Now He’s Out in Public and Everyone Can See. Natalie Bookchin Presents Recent Work

Nov 6, 2012

6:30–8:30pm ET

The New School, Kellen Auditorium
Sheila C. Johnson Design Center

On Election Night, artist Natalie Bookchin presents her 2012 project Now He’s Out in Public and Everyone Can See. First presented at Los Angeles Contemporary Exhibitions (LACE) this summer, the 18-channel video work weaves together multiple stories in which video bloggers recount media scandals involving famous African American men. In her New School talk, Bookchin elaborates on how these stories—consisting of found online video diaries—intersect and overlap across space and time, often inflamed by mass media gone viral.

Links and tropes emerge among the hundreds of isolated and scatter-shot voices and individual rants to create a mass performance that explores current popular attitudes, anxieties, desires, and conflicts about race.
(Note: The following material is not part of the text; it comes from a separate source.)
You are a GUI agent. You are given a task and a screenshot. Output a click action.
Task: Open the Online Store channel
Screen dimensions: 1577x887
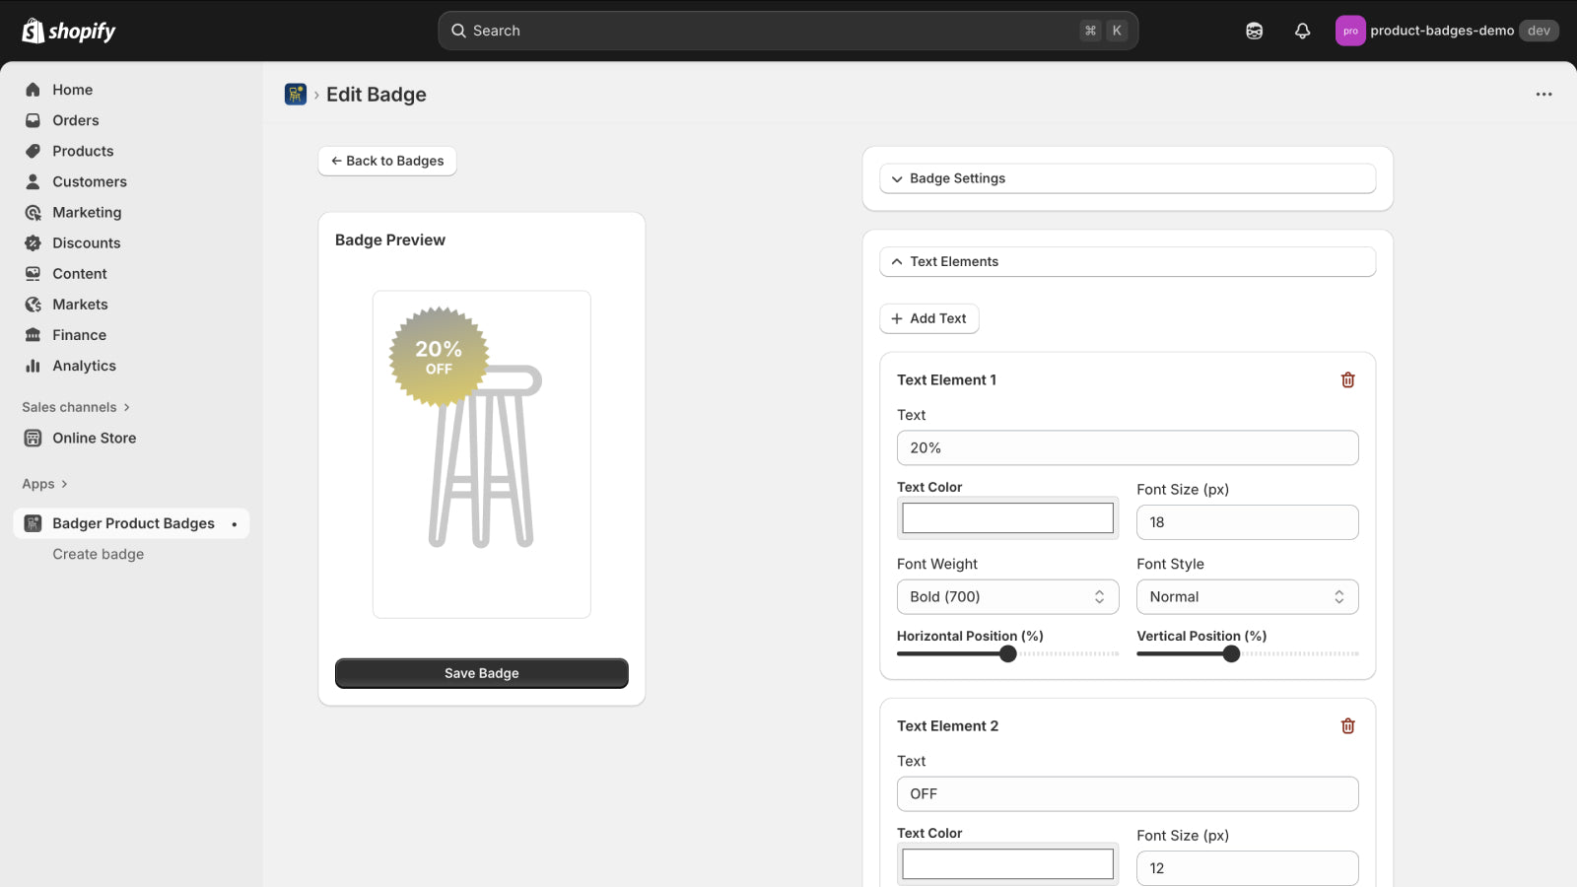(x=94, y=438)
The project examines the often polarizing narratives that dominate our media-driven conversations, informed by fears over demographic changes, tough economic times, and reactions to the United States’ first African American president.

A pioneer at the intersection of documentary narrative, new media and cinema, Natalie Bookchin has developed new forms of the documentary on subjects ranging from globalization, isolation and mass connectivity, to labor, technology, and online DIY dance videos. She is currently at work on a participatory documentary composed of intersecting video diaries made by people in the United States hit hardest by the recession and its aftermath, as well as on a multichannel video installation about the mass online retelling and unfolding of the Trayvon Martin case.
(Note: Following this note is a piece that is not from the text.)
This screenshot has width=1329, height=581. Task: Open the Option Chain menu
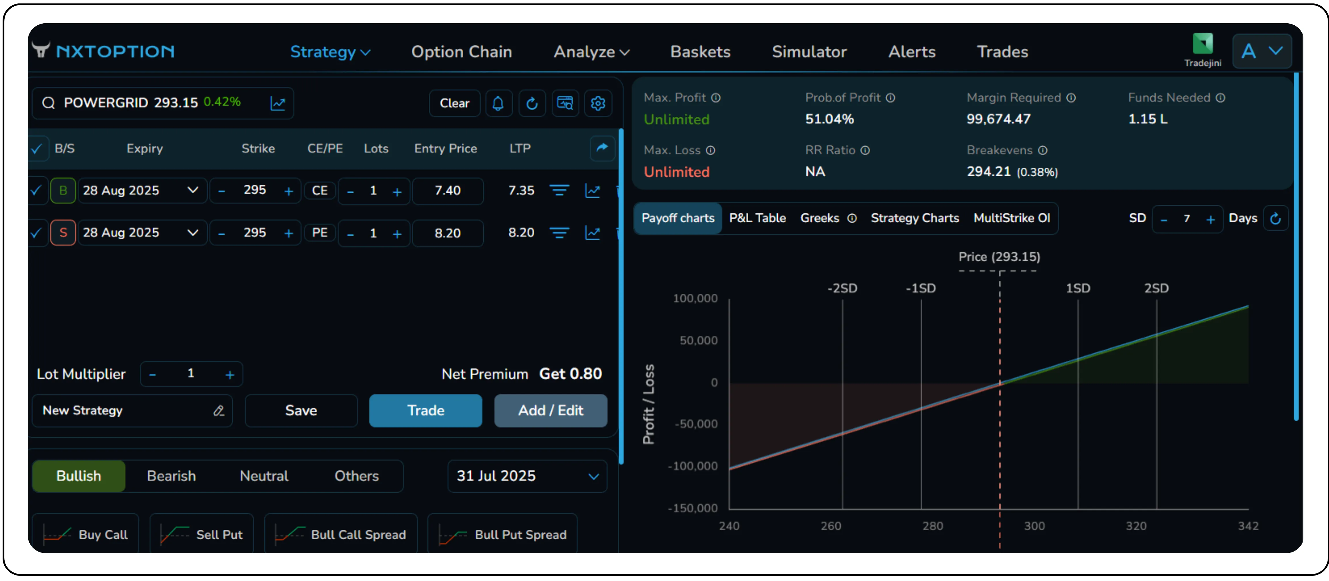[x=461, y=52]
Bookchin’s work has been exhibited and screened at the Los Angeles County Museum of Art; P.S.1, New York; Massachusetts Museum of Contemporary Art; the Walker Art Center; the Pompidou Centrer; The Museum of Contemporary Art Los Angeles; the Whitney Museum of American Art, New York; and The Tate Modern, London. She has received grants and awards from Creative Capital, the Guggenheim Foundation, the Rockefeller Foundation, the Daniel Langlois Foundation, the Center for Cultural Innovation, the MacArthur Foundation, and others. She lives in Los Angeles, where she has been on the Faculty in the Photography & Media Program at CalArts since 1998.

Her work has been written about in the forthcoming books The Archive Effect by Jaimie Baron (Routledge Press, 2013), and An Aesthesia of Networks by Anna Munster (MIT Press, 2013).

Organized and presented by the Vera List Center for Art and Politics at The New School in conjunction with the center’s class Art & the Political.